### [Exercise prompt]
What lines of the data include the string "pixels"? Copy them all.
---------------
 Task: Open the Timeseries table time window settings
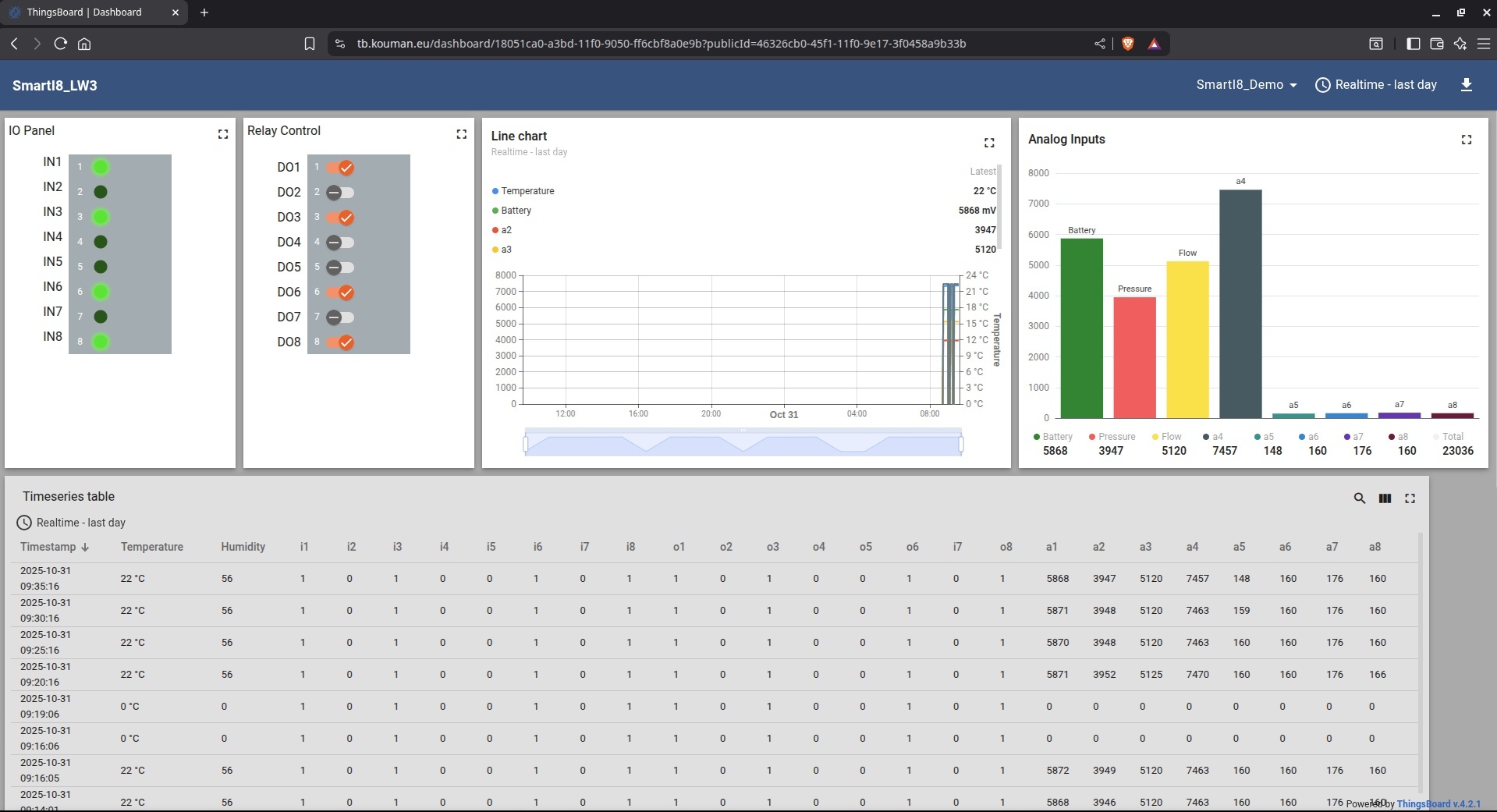point(73,522)
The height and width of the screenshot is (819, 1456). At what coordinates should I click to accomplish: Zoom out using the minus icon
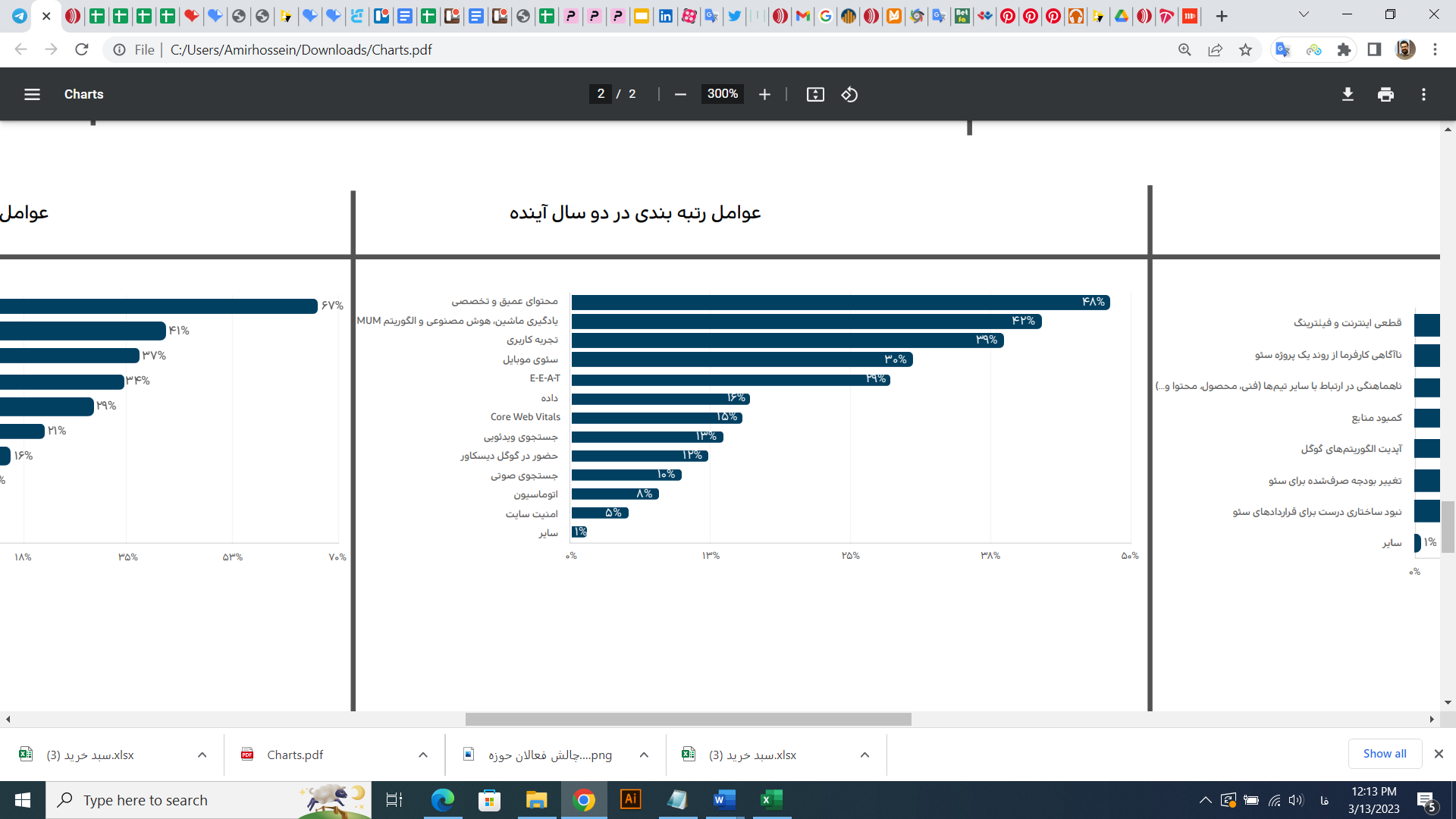[x=679, y=94]
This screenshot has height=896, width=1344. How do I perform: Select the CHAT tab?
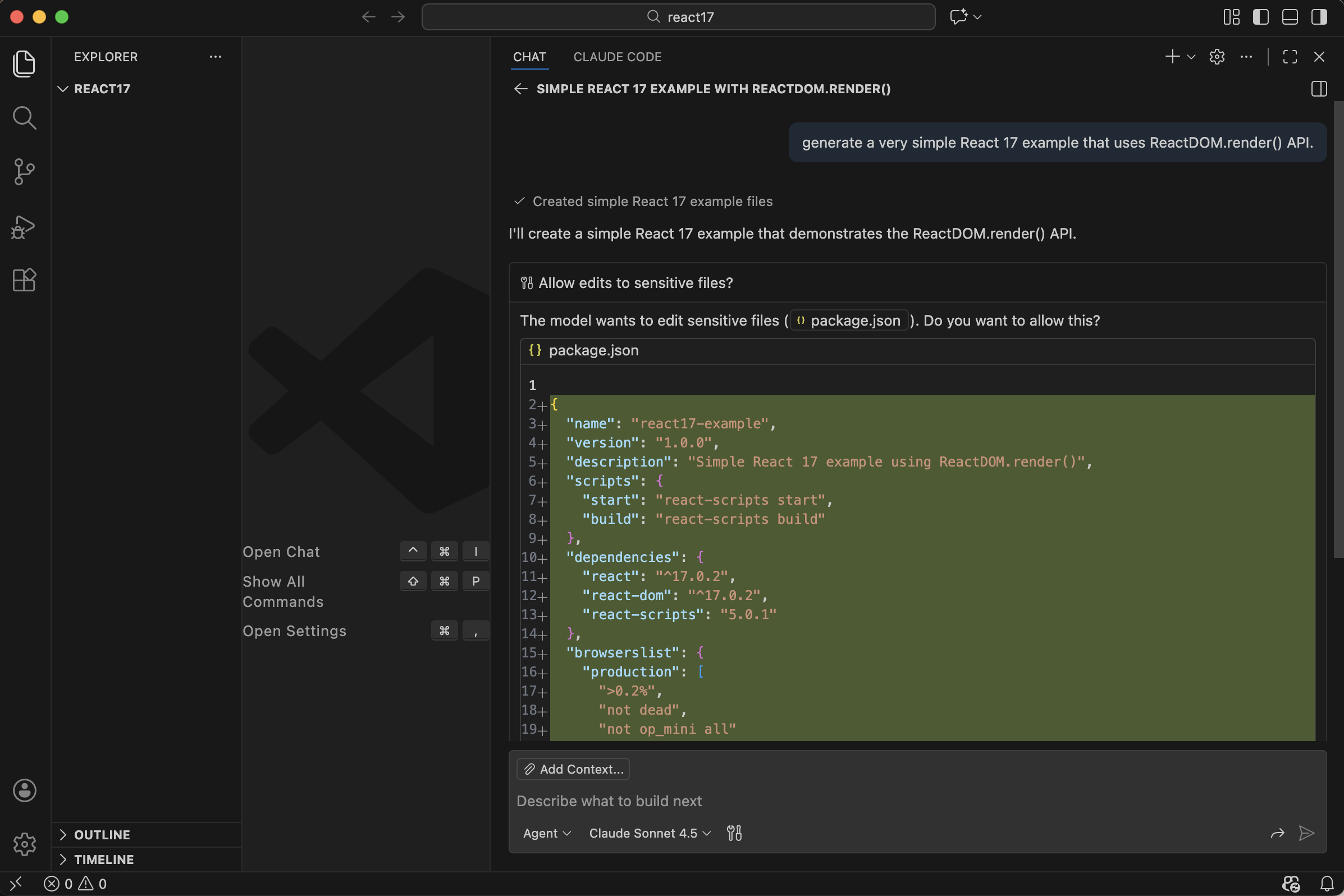[529, 57]
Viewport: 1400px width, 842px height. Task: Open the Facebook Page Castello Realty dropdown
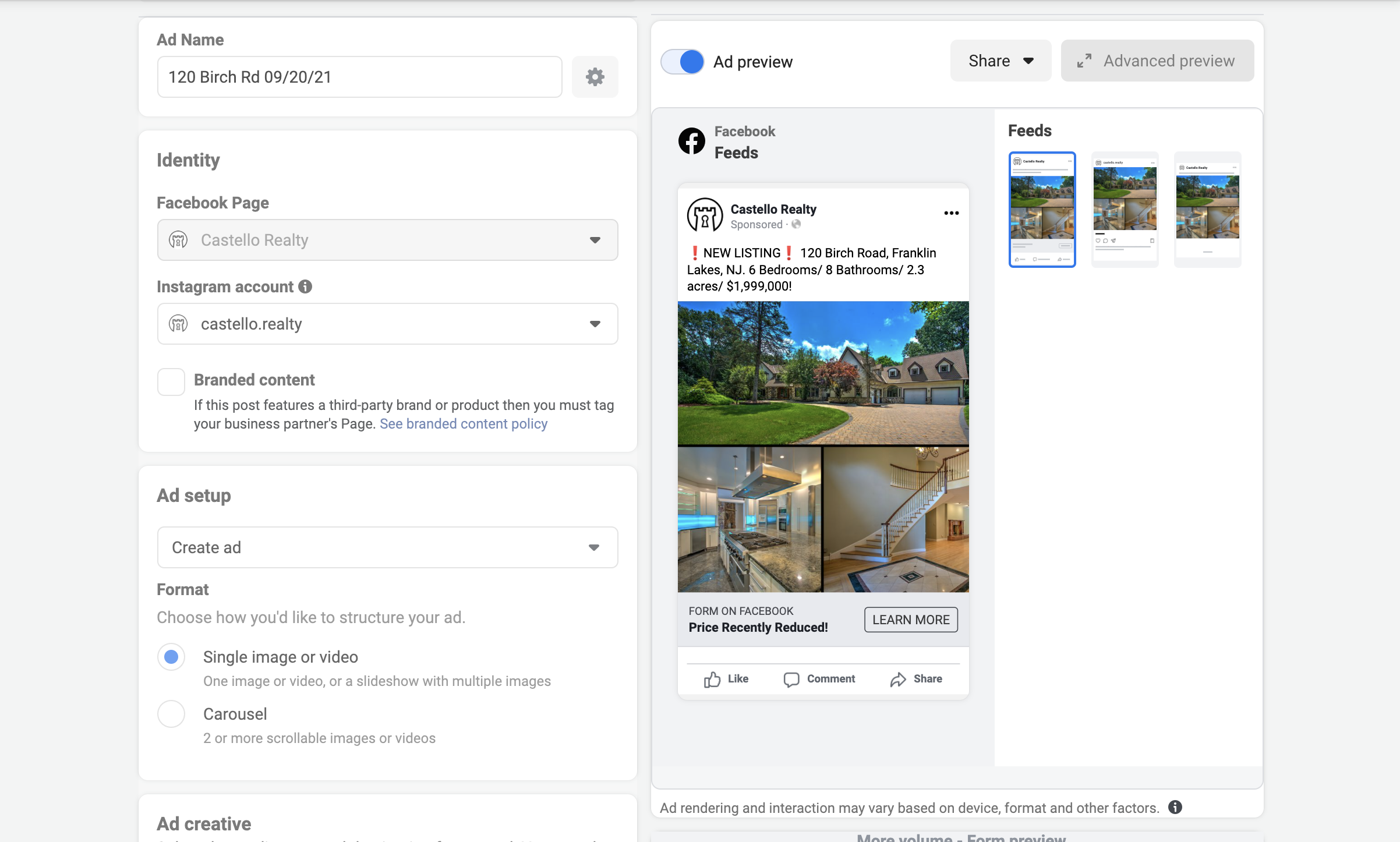click(x=387, y=240)
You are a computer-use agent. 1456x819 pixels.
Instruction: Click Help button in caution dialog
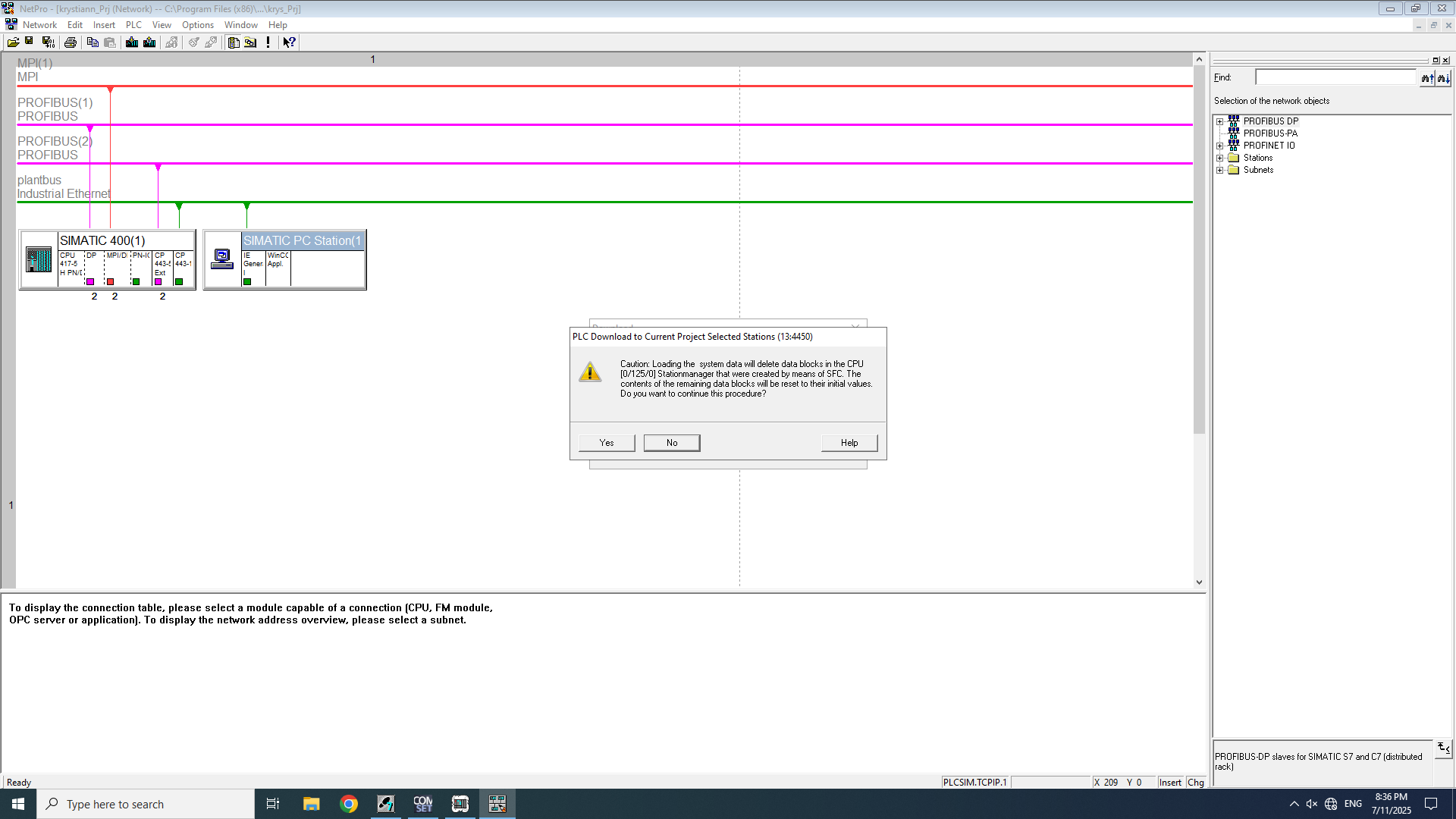(x=849, y=443)
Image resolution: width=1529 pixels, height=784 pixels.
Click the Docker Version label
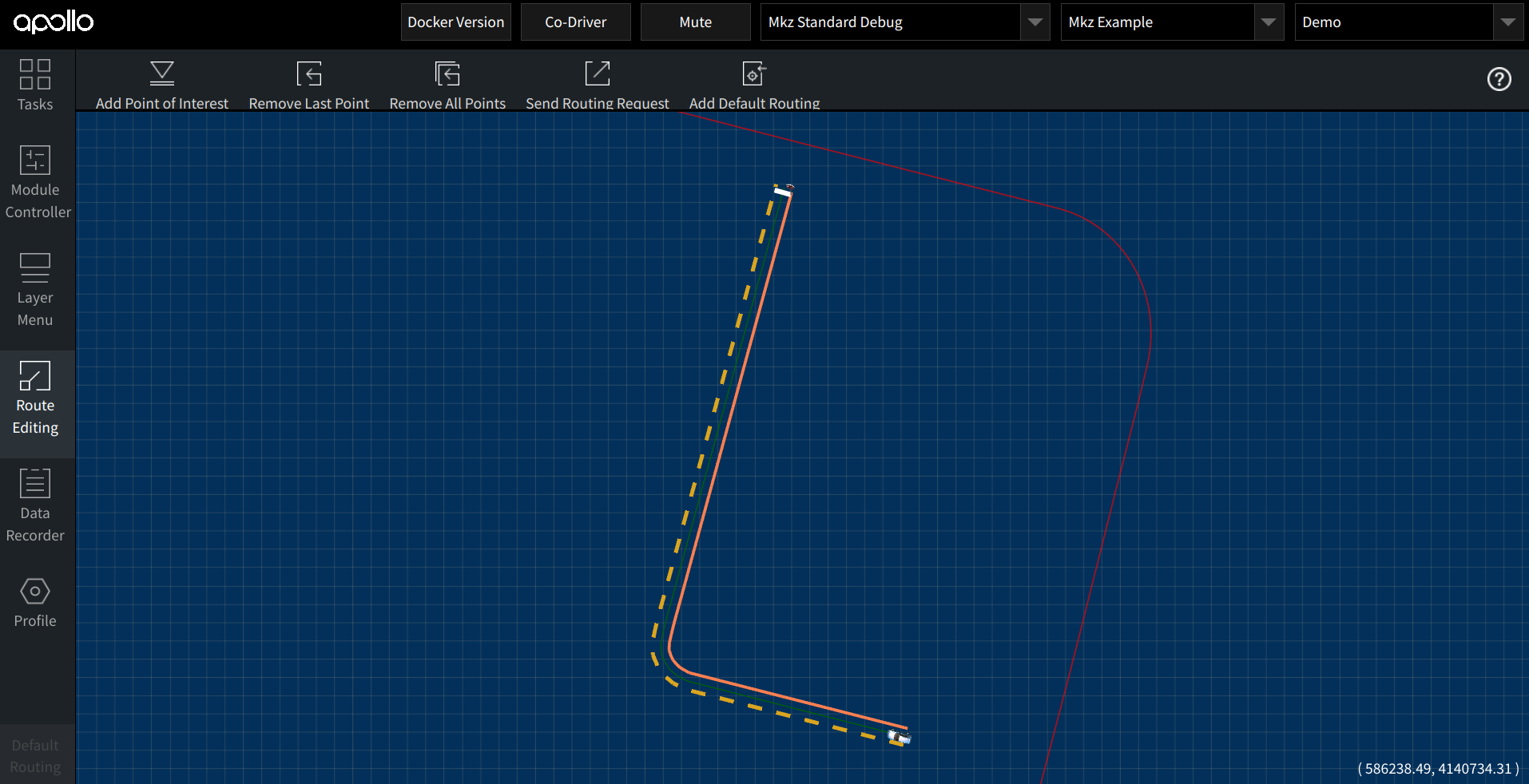tap(455, 22)
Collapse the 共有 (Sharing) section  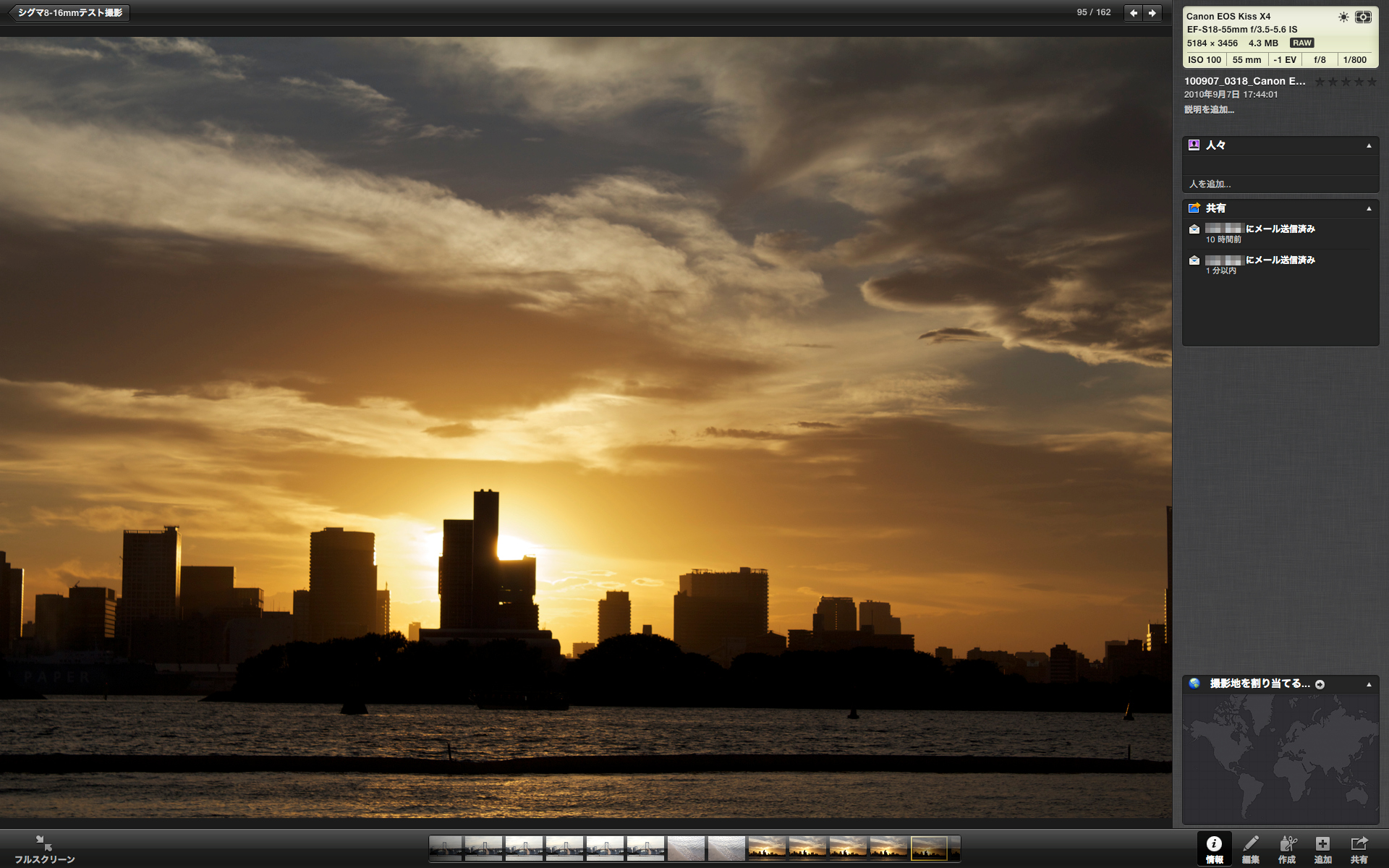coord(1369,208)
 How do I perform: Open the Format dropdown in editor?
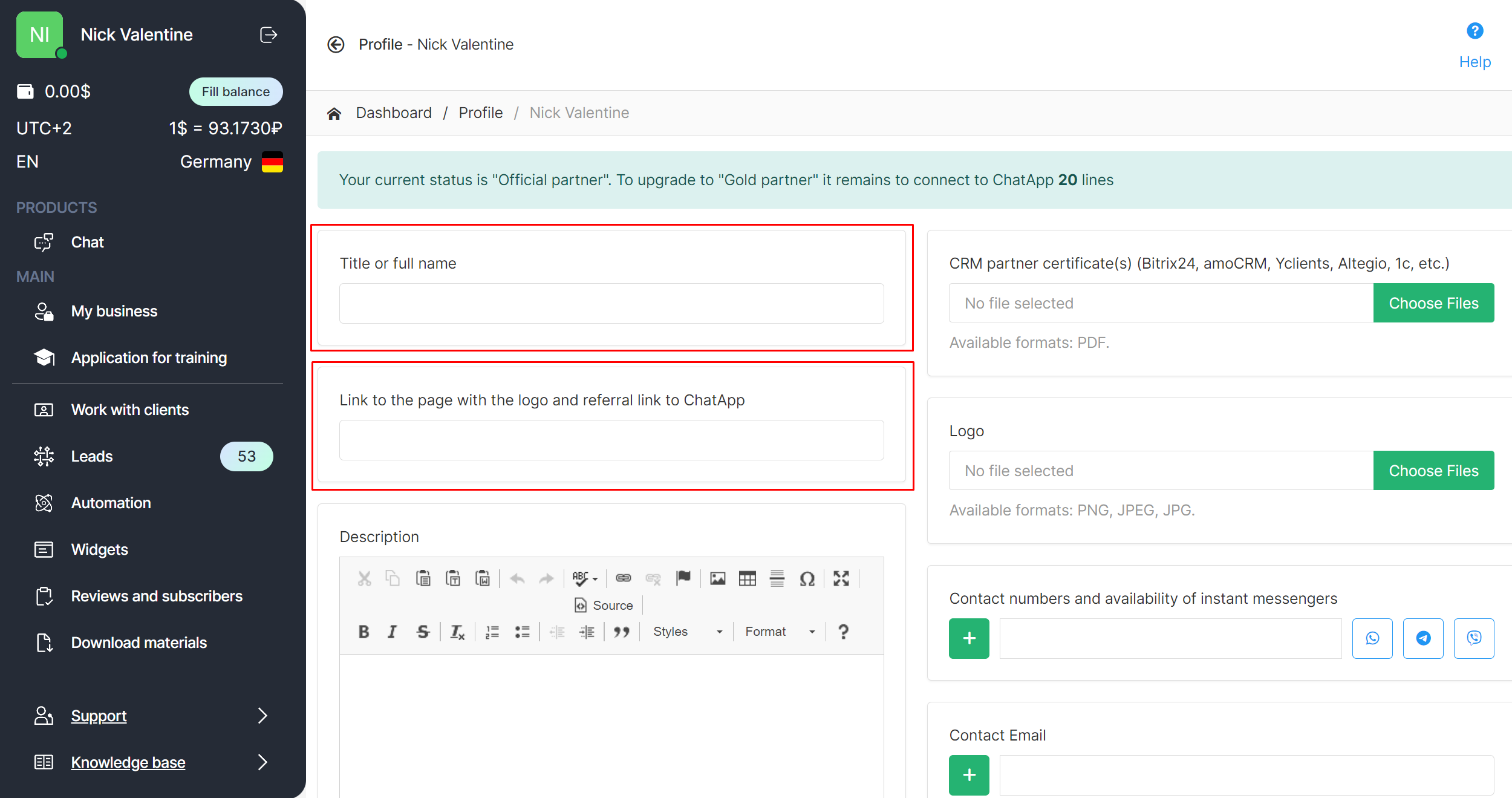[780, 632]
---------------
### [Worked solution]
You are a computer-use agent. 1456x819 pixels.
Image resolution: width=1529 pixels, height=784 pixels.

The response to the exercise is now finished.